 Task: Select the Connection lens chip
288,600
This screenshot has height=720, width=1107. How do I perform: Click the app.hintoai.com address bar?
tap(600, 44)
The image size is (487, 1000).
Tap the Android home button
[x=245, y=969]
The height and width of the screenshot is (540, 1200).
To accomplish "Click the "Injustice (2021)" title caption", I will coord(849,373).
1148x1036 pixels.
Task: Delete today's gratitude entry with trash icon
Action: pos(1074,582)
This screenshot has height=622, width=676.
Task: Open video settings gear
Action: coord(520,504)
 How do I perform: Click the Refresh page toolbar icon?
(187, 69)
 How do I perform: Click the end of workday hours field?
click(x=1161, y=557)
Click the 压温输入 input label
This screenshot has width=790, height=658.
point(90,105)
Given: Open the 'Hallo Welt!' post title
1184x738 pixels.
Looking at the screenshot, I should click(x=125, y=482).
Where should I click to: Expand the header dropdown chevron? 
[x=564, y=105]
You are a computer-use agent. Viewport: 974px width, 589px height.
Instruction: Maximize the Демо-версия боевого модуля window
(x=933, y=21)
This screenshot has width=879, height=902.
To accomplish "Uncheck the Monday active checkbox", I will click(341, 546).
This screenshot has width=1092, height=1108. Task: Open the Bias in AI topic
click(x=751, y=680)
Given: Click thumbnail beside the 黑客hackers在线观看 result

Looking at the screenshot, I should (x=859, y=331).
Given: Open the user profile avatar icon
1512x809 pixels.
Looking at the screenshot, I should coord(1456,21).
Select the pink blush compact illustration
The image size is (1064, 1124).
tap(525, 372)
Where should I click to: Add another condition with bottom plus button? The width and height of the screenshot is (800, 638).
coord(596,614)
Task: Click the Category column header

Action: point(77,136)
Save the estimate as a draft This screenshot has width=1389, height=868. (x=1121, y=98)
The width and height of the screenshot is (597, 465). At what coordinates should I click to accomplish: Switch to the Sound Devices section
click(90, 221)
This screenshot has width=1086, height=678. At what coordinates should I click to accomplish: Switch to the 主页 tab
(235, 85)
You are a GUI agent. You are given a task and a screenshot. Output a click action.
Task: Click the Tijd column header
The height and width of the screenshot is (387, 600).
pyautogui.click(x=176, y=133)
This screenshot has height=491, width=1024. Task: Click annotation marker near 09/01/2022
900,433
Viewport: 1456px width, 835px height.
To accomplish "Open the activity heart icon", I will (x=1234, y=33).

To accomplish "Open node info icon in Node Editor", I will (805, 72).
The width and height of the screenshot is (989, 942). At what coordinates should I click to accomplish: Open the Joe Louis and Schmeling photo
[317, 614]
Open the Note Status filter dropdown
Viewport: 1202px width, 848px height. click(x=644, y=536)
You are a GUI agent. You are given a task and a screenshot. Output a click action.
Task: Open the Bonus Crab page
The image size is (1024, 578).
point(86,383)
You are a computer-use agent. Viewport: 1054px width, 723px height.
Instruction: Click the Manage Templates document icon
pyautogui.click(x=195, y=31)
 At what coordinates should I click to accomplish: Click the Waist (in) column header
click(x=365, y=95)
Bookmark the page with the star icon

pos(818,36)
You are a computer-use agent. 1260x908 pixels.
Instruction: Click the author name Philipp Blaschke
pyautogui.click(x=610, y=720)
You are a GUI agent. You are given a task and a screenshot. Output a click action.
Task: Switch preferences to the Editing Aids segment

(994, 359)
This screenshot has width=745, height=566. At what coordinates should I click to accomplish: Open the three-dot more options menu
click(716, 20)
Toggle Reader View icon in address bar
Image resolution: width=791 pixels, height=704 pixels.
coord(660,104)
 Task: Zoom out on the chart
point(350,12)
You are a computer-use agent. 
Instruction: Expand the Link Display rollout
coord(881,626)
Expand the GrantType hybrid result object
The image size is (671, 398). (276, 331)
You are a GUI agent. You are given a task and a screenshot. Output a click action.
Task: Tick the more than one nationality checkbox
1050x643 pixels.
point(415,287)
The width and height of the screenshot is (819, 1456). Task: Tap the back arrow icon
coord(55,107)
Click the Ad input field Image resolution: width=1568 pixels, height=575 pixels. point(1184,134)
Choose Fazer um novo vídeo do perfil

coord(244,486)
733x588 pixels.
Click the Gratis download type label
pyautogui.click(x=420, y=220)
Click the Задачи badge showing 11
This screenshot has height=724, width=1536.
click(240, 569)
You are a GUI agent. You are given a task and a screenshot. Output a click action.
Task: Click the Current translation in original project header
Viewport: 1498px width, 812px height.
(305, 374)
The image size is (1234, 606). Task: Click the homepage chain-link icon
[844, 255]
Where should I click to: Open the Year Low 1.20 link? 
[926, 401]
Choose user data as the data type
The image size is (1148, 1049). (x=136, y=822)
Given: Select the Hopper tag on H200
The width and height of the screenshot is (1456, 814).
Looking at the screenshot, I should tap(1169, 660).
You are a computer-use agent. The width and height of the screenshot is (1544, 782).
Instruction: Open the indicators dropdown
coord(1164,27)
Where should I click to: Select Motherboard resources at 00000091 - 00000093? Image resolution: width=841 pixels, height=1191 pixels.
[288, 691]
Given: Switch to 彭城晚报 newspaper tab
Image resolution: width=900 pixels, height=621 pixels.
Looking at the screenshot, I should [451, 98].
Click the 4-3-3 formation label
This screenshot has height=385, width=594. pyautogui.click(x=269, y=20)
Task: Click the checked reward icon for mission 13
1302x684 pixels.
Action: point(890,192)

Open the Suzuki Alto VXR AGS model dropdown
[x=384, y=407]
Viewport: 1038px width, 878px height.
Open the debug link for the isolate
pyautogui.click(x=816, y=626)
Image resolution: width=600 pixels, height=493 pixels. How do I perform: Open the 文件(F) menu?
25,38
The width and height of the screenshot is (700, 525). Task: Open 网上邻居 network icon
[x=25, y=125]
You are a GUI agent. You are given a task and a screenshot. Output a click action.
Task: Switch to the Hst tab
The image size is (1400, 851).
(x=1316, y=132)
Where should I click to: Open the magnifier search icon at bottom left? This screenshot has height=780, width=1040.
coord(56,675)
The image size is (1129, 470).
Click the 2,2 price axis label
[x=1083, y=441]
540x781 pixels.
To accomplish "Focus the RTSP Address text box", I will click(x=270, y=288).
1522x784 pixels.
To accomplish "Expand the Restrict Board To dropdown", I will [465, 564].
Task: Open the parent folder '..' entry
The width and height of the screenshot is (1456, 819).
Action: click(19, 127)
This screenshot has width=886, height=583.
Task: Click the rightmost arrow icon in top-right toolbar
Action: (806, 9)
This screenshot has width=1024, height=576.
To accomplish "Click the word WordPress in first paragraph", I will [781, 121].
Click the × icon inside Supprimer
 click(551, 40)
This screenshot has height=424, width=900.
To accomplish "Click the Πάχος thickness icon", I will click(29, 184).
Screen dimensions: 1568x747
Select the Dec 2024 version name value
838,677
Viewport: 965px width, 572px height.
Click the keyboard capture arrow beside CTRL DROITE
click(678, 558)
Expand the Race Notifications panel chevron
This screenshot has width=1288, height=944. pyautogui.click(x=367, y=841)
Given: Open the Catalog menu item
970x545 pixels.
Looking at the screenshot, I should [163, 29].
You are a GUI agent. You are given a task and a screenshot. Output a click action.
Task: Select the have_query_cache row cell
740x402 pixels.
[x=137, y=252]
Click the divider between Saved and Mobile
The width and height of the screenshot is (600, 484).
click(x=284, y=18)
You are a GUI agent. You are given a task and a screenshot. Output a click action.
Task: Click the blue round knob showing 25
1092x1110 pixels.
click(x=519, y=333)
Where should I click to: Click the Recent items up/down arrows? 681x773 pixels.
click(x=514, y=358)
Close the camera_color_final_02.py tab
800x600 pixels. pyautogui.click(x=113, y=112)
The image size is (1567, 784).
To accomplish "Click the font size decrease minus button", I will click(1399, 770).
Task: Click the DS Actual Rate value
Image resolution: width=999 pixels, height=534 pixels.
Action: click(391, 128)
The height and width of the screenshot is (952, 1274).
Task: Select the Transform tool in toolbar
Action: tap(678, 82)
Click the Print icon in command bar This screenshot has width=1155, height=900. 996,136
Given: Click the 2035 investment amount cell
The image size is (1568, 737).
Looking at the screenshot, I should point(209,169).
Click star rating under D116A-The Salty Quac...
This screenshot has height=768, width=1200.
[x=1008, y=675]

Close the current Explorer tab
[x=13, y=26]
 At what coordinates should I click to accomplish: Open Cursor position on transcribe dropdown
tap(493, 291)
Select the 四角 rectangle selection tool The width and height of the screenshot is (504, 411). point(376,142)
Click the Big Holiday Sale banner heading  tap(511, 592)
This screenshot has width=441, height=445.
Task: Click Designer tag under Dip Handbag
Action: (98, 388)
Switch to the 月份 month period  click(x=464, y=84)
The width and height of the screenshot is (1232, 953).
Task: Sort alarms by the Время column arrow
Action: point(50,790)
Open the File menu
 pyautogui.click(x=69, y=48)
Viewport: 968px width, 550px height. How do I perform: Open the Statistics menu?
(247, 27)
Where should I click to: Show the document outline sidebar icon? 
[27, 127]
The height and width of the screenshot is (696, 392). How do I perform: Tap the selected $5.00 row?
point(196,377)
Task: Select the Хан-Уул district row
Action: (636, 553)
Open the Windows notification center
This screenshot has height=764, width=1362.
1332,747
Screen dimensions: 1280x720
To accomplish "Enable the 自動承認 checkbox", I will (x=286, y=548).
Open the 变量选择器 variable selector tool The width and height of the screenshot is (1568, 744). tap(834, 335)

++++

EXERCISE TASK → Starting with the line containing "Given: Open the user profile avatar icon" and going on through the line containing "Save the estimate", rewrite those rows with "Category" swapped for "Priority" and everything else left unchanged.

FULL SOLUTION →
Given: Open the user profile avatar icon
1512x809 pixels.
Looking at the screenshot, I should coord(1456,21).
Select the pink blush compact illustration
The image size is (1064, 1124).
tap(525, 372)
Where should I click to: Add another condition with bottom plus button? The width and height of the screenshot is (800, 638).
coord(596,614)
Task: Click the Priority column header

Action: point(77,136)
Save the estimate as a draft This screenshot has width=1389, height=868. (x=1121, y=98)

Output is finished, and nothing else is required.